# [Excerpt from a dataset]
****************************************
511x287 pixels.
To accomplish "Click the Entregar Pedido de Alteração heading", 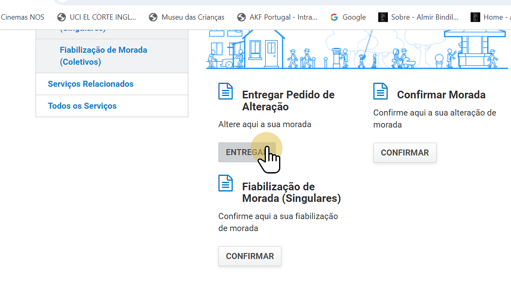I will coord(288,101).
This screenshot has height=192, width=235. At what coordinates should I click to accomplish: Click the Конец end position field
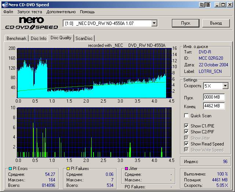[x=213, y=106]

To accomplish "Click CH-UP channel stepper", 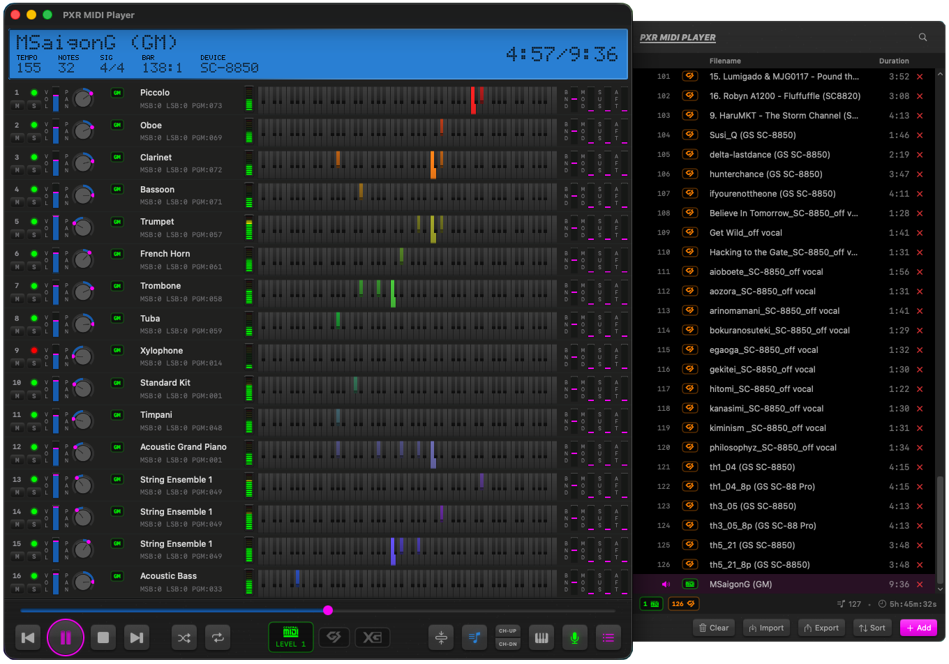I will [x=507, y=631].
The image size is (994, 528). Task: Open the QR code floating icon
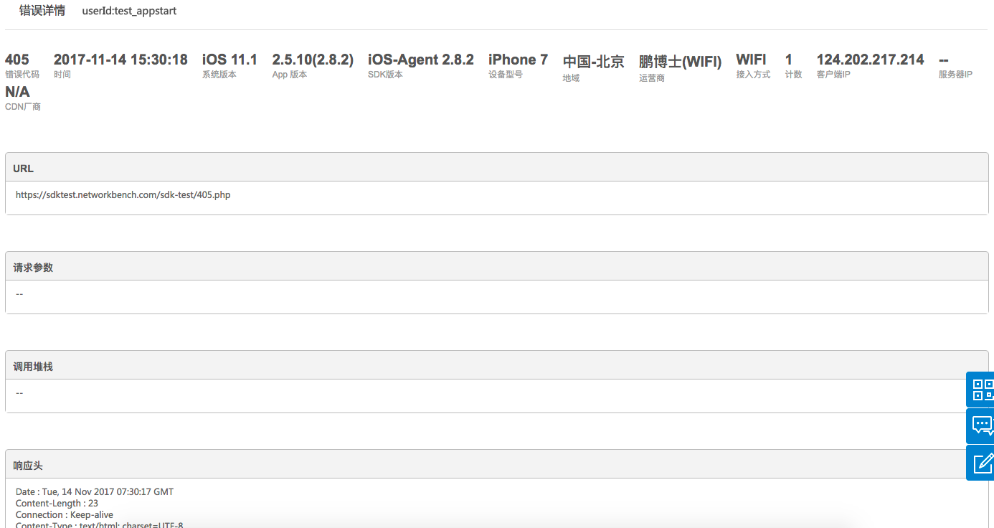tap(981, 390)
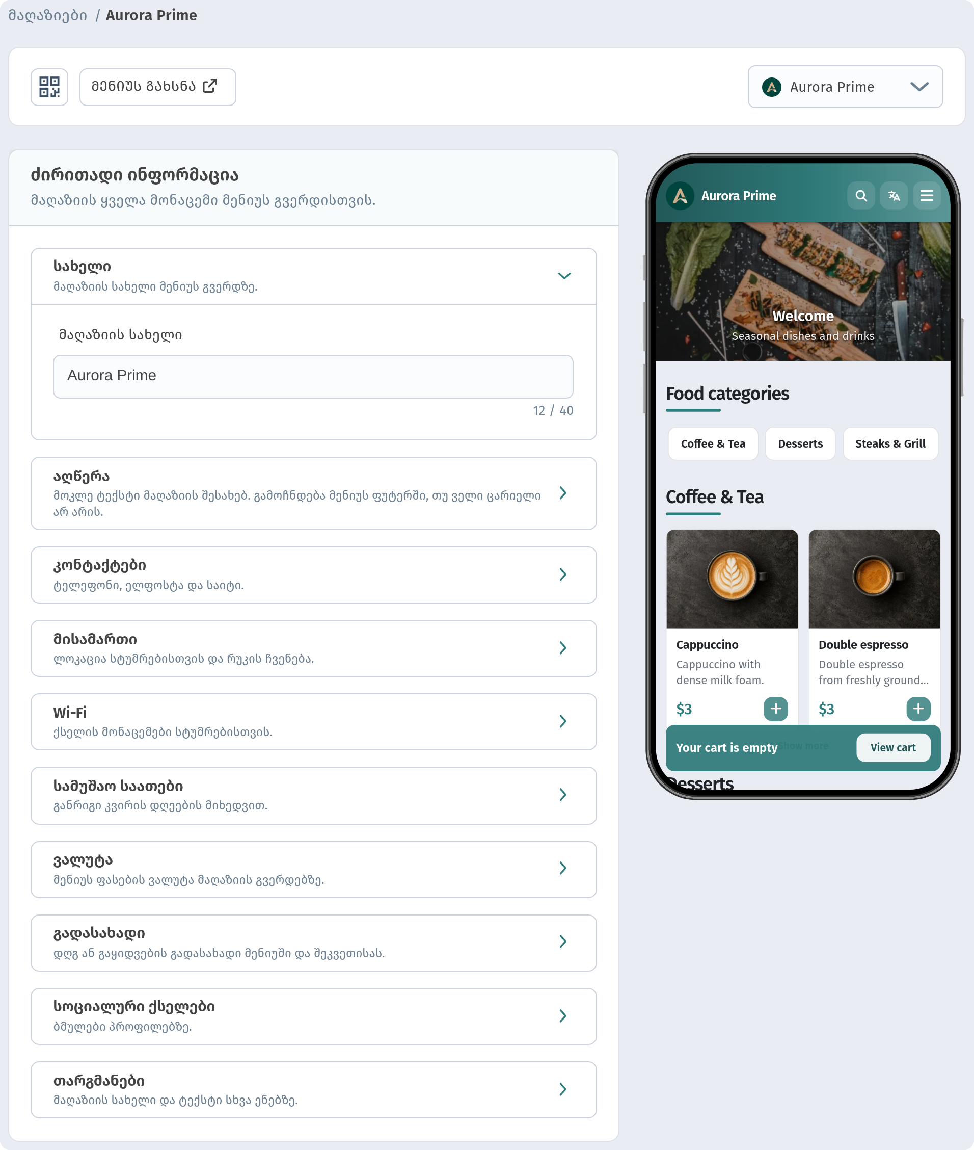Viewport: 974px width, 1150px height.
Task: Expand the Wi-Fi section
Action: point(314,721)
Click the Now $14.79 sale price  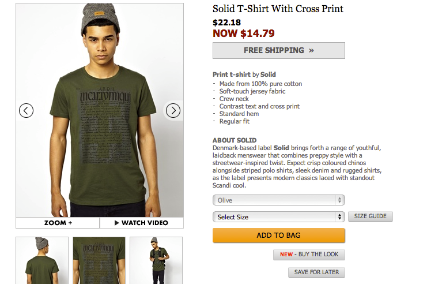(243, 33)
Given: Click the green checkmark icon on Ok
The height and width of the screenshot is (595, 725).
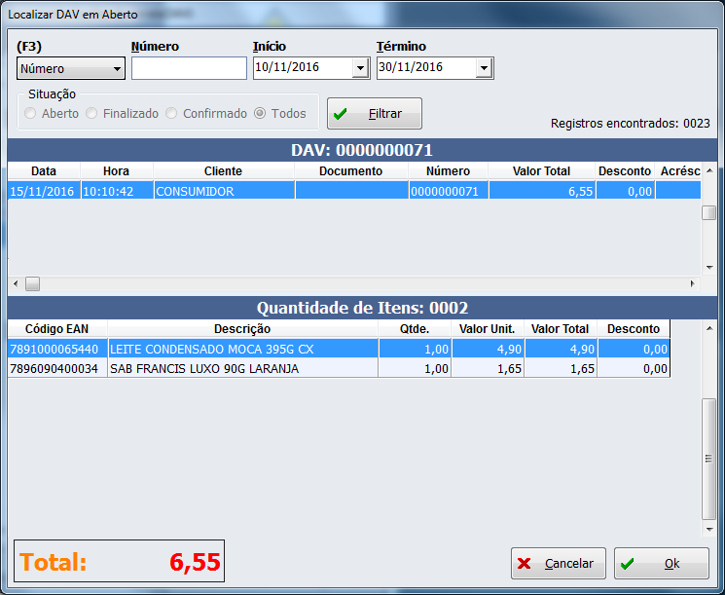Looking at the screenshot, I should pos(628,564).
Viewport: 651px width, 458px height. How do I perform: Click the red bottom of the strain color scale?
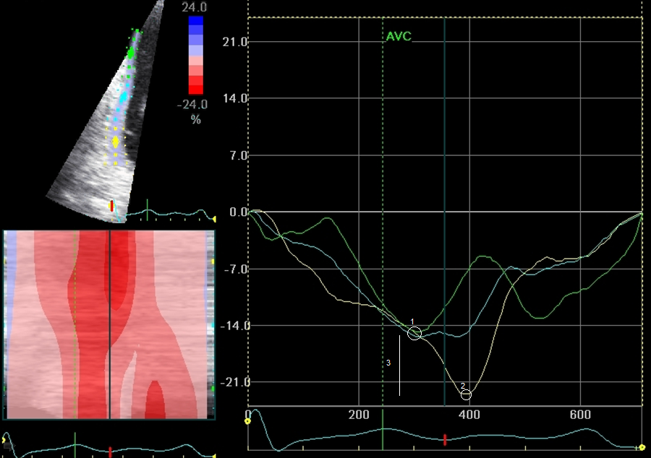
****************************************
# [REQUIREMENTS]
Find every one of the lines above that contains the string "Task", with case taken into account, and copy each such line.

# [EXERCISE RESPONSE]
The image size is (994, 528). Task: Open the QR code floating icon
Task: Expand the Wi-Fi section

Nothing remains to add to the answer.